Pada detik yang sama, Sena juga ikut menjerit seperti habis melihat hantu air yang menghanyutkan. Sampai-sampai, seluruh tubuhnya kaku dan tak dapat bergerak. Namun di akhir dari teriakan keduanya, Sena dapat mengaktifkan kedua kelopak mata yang sempat membatu.
"Aaah ... ," teriak Sena tanpa jeda, namun kali ini matanya tertutup rapi.
"Kau!" Raden terdengar marah kali ini. "Apa yang kamu lakukan di sini?" tanyanya yang kian membentak karena sangat malu hati. "Hah, gadis ini, dia ... agh!" ucapnya geram, sambil berputar-putar di tempat.
"Tu-tutup pakai bantal, Mas! A-atau selimut!" Sena memberikan petunjuk dengan suara yang terbata-bata.
"Hah ... dasar gadis nakal, bisa-bisanya kamu melihatku seperti ini. Keluar sekarang juga!"
"Nggak ... nggak bisa, Mas. Kakinya nggak bisa gerak," jawab Sena terdengar lugu.
"Apa?" gumam Raden yang tiba-tiba merasakan sensasi geli di hatinya.
'Ah ... gadis ini, ternyata dia sangat lucu.' Kata Raden sambil mengulum senyumnya.
Tanpa banyak kata, Raden bergerak ke arah Sena sambil menutupi bagian sensitif miliknya dengan bantal. Lalu ia menjepit banyak itu, lalu memegang kedua lengan Sena dan memutar tubuh wanita itu. Kemudian Raden mendorong Sena agar keluar dari dalam kamarnya.

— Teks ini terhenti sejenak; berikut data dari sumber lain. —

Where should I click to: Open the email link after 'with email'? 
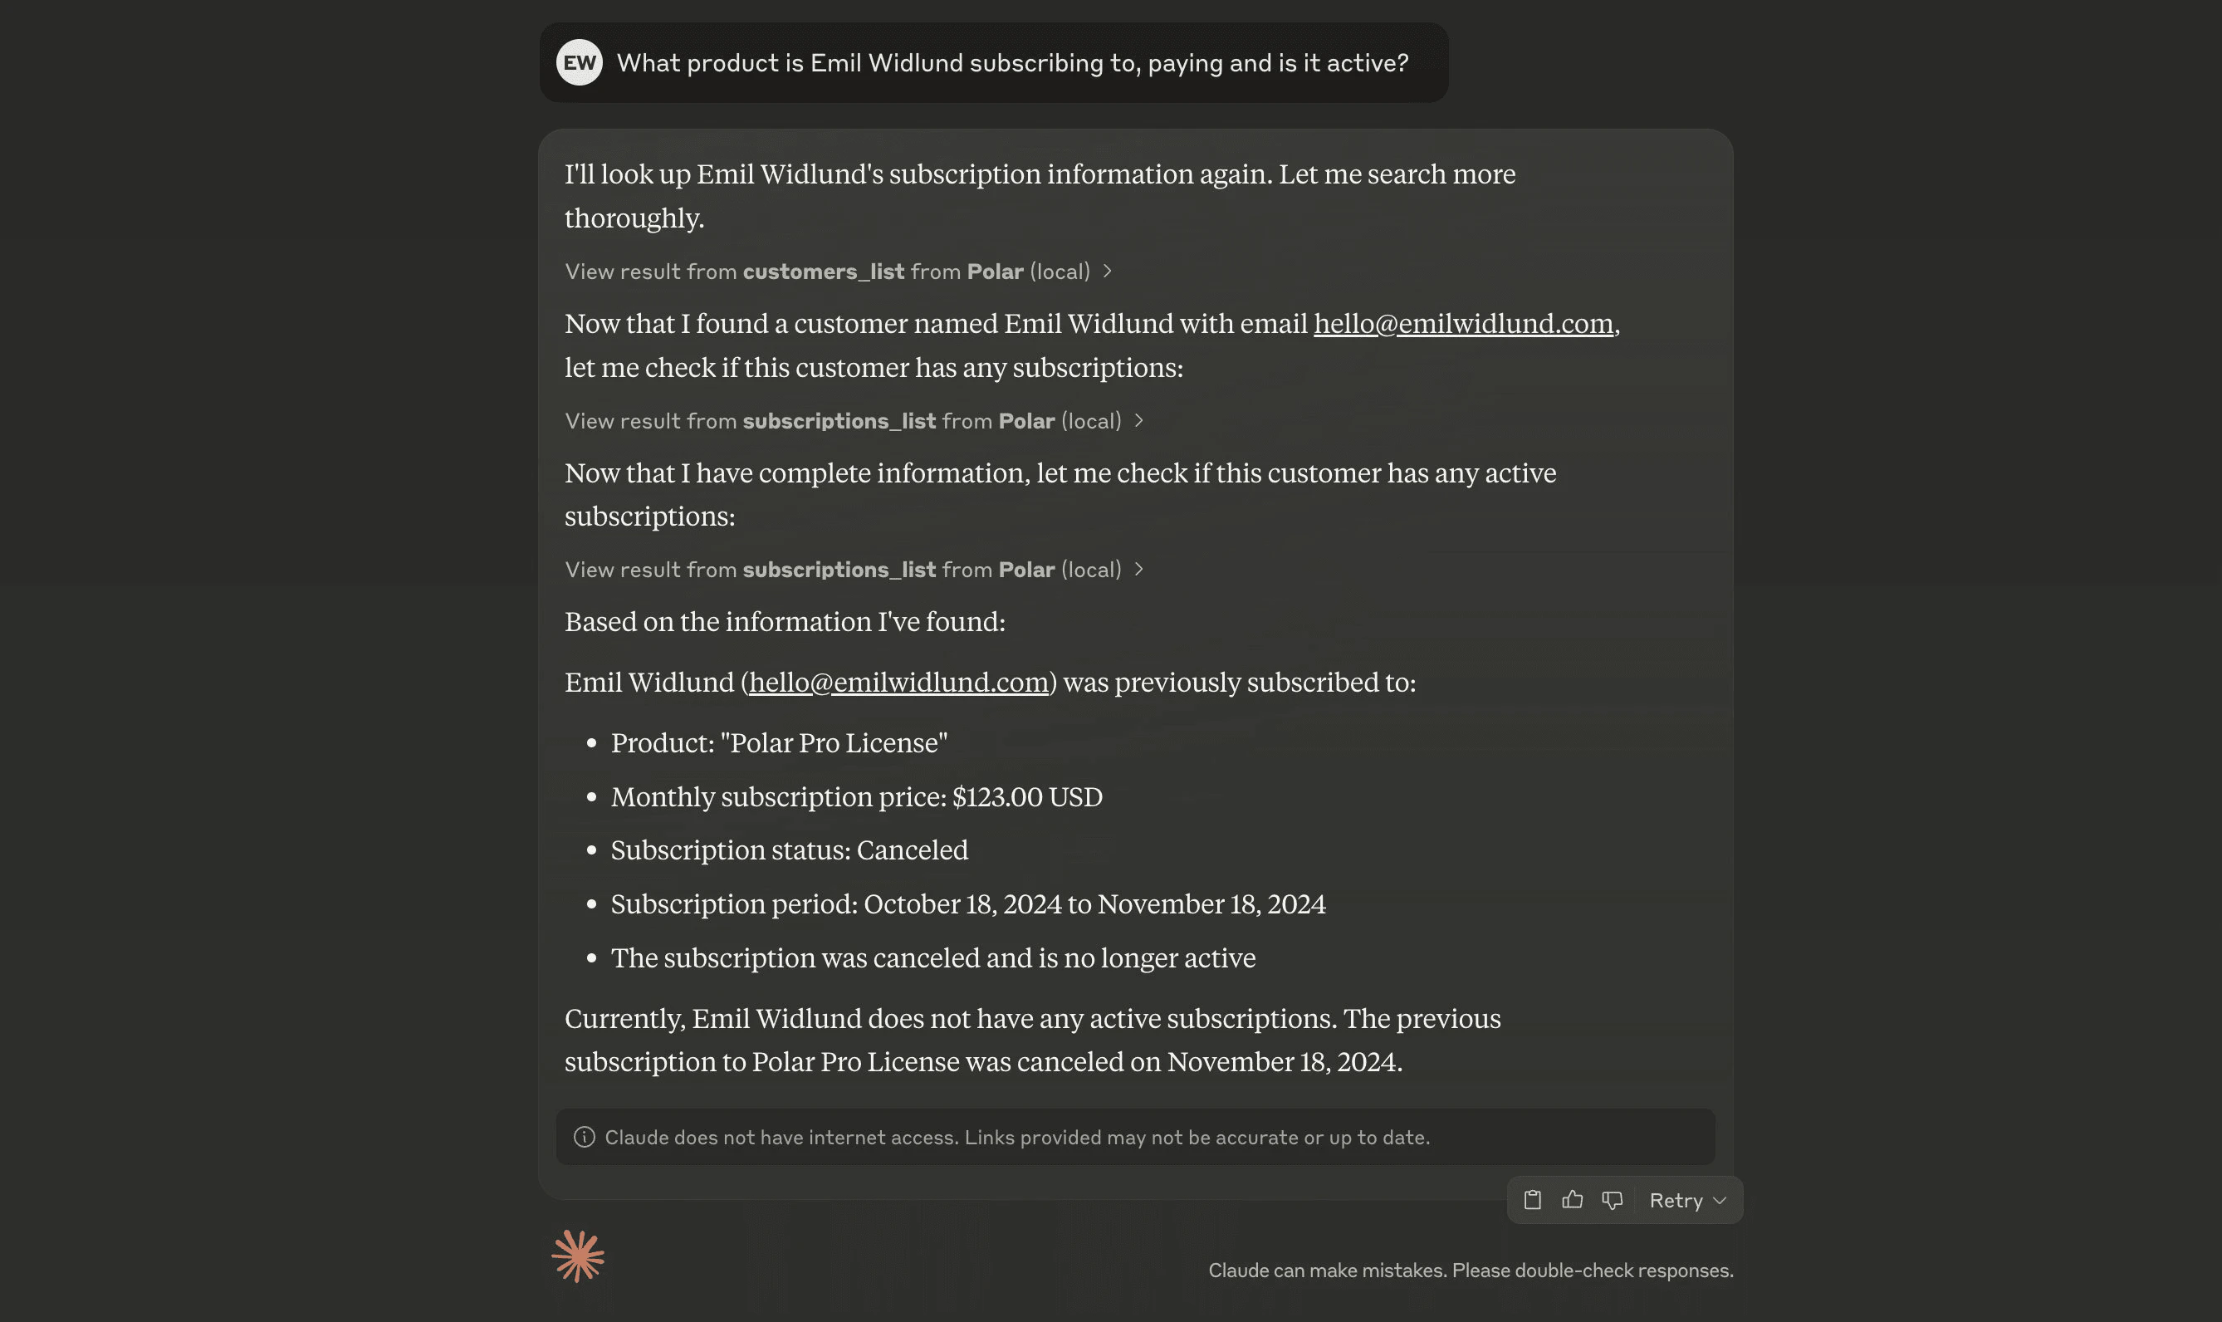point(1463,323)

"Sudah, pergi sana! Aku akan membahas ini dengan papa dan juga mama. Mereka akan membantuku kali ini untuk mengeluarkan kamu dari hidupku!" ucap Raden masih terpancing untuk memarahi Sena. Namun lagi-lagi, ia tersenyum simpul disaat melihat telinga istrinya yang memang memerah karena menahan rasa malu nan berat.

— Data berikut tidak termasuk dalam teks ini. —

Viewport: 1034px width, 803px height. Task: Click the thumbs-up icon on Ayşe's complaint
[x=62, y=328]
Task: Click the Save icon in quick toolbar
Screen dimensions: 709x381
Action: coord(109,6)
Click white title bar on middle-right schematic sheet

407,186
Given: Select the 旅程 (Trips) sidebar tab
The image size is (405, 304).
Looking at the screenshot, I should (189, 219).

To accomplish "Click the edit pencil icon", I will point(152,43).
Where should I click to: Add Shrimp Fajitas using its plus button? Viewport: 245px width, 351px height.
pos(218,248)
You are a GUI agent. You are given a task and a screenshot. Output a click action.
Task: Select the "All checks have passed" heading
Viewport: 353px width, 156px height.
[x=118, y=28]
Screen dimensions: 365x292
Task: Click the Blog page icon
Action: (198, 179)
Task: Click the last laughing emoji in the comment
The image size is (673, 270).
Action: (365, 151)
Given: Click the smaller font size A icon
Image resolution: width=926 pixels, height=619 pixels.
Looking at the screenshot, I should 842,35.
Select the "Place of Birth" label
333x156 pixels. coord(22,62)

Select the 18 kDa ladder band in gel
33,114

'Hah, aku yang bugil tapi dia yang malu. Wanita aneh.' Raden kembali berkata-kata pada dirinya sendiri.
"Permisi, Mas!" ucap Sena santun seperti biasanya, lalu ia berjalan sangat cepat dengan punggung yang terlihat menegang.
"Ya ampun ... sekarang dia cosplay menjadi pinguin yang sedang mabuk," gumam Raden dengan suara tipis, sambil menggelengkan kepalanya.